“These photographs were taken by a gifted amateur. They remind me that the medium has historically been especially open to visionaries at the margin.
“I am also pleased by the fact that prints from the negatives have been made by college students (at Grossmont College, under the direction of David Wing). Higher education can many times seem removed from life, but in this case I know that the students, looking down at the photographs as they fixed and washed them, learned something of the seriousness of life — its adversities and blessings.
“The adversities are unmistakable. Growing up on the Rosebud and Pine Ridge reservations in the 1930s was harsh: one cannot help speculating that the thin, bent legs of the younger girl resulted from malnutrition or inadequate medical care. Additionally, both subjects have been dispossessed. Nona Sharp Fish’s hair has been cropped, as probably Ms. Cordier’s has too; all Native American children who attended boarding schools were once forced to suffer this as a way to break their bond with home. In its place they were introduced to a different material culture, at once tempting but in some respects empty, and indoctrinated in an alien religion. Even such consolations as remained on the reservations were for many eventually to be exchanged for city life. We have the feeling, looking at Ms. Cordier there on the running board of the car, that she is about to leave.

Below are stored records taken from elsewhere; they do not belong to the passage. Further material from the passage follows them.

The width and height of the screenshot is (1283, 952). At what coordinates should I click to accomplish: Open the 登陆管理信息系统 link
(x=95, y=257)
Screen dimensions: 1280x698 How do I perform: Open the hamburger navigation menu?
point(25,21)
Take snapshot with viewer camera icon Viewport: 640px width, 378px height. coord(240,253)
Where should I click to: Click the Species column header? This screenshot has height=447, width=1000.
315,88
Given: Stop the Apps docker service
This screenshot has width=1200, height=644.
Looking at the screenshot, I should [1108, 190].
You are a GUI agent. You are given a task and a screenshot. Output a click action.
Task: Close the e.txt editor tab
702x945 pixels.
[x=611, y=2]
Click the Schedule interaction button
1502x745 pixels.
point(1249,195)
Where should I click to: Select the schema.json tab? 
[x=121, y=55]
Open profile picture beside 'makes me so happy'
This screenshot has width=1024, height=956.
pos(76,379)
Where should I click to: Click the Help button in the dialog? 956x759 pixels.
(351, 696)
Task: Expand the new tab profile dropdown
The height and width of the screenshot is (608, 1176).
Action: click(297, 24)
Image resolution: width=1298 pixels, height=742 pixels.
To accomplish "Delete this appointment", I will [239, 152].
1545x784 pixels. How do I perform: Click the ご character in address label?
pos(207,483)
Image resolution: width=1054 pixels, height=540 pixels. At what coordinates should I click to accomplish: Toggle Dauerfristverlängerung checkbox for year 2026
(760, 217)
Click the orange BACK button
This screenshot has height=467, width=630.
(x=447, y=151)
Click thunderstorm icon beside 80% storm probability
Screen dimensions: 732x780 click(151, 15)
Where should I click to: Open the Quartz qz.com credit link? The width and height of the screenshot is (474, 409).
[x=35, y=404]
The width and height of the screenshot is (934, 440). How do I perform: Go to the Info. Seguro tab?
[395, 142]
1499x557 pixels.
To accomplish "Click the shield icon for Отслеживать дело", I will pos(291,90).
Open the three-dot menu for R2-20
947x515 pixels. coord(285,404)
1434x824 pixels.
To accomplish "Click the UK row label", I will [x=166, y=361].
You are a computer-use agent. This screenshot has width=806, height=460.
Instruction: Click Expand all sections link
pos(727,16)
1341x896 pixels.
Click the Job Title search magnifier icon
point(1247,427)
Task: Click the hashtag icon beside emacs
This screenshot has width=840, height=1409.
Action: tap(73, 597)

“We share with her an unspoken grief, and are afraid. Native Americans have of course a different history than do most of us who will study the picture, but everyone who loved a more open landscape is disinherited.
“If these are some of the hard truths about which the photographs reinstruct us, how might they also argue for promise and the importance of reengagement? That is, after all, the goal toward which art is duty bound to encourage us.
“Perhaps most obviously, the subjects are people about whom we naturally care. How lovely they are: even their clothing, despite poverty, is handsome. And how admirable is their composure. Their direct gaze, and Ms. Cordier’s folded hands, testify to a courage that few of the rest of us ever attain.
“Moreover, the pictures are suffused with transforming light, making even the grain of wooden boards astonishing. And when sunlight strikes Ms. Cordier’s hair and hands and dress, we see that, even if she leaves the known world, she and we are not lost.
“We also celebrate in these pictures their record of form, of a moment when every element, good and bad, came together in the camera finder. We take heart from form in art because in the last analysis it is a convincing metaphor for wholeness in life. Even when life seems broken.”